The Congressional hearing certainly wasn’t the doctor’s first spat with the federal government. Following a 2011 Oz segment claiming that apple juice contained dangerously high levels of arsenic, the Food and Drug Administration (FDA) had to issue a statement quelling public fears. The agency’s tests of the exact same lot of apple juice showed that arsenic levels were well below the safety threshold – and in some cases measured less than one tenth the acceptable 23 parts per billion standard.

Oz’s profound influence over the American daytime television viewer so concerned other physicians that several have publically called for his removal from Columbia University Medical Center:

“Dr. Oz has repeatedly shown disdain for science and for evidence-based medicine, as well as baseless and relentless opposition to the genetic engineering of food crops…Worst of all, he has manifested an egregious lack of integrity by promoting quack treatments and cures in the interest of personal financial gain.”

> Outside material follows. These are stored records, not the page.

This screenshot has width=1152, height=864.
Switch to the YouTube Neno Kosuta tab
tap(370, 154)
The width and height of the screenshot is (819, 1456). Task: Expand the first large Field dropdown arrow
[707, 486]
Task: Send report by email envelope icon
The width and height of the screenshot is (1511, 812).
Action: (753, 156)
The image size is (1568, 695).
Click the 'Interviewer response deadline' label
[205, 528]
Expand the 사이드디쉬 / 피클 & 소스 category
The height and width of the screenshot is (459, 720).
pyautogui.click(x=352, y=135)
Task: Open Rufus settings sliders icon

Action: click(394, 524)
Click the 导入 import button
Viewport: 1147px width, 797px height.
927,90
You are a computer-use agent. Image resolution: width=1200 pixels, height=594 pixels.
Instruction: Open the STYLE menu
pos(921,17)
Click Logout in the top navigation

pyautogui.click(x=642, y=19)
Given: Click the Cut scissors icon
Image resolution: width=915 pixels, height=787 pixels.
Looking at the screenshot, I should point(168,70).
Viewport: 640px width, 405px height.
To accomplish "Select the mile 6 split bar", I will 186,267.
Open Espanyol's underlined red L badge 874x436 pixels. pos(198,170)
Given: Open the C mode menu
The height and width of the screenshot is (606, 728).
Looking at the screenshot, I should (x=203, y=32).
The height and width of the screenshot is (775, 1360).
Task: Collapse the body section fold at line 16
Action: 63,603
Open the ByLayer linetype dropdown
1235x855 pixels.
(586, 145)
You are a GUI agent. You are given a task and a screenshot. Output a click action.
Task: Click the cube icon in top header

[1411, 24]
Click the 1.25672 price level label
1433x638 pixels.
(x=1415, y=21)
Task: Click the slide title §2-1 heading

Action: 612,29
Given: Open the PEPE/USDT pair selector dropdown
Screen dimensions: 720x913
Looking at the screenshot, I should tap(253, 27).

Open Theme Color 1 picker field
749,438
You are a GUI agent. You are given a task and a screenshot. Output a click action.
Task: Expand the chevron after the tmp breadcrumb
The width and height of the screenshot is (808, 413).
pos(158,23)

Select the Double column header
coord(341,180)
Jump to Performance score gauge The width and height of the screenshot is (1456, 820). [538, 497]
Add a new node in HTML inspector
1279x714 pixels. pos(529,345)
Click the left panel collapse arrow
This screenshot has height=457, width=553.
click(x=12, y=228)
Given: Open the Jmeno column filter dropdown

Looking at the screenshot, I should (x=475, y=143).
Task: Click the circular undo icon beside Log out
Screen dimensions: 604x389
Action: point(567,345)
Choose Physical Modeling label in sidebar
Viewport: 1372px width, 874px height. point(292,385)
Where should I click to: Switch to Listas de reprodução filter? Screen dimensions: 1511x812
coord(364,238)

Dr. Oz’s defense rests with the assertion that he is empowering viewers to make their own health decisions. But we tend to agree with Michael Specter, who authored a scathing criticism of Dr. Oz in The New Yorker, when he editorialized: “when [Oz] tells his audience, with no credible evidence, that red palm oil may reduce the risk of Alzheimer’s disease, is he empowering people? Or is he encouraging them to endanger their health with another ‘miracle’?”

With medical professionals turning their backs on Dr. Oz in droves, it’s outrageous that his program would even merit consideration as an “outstanding informative talk show.”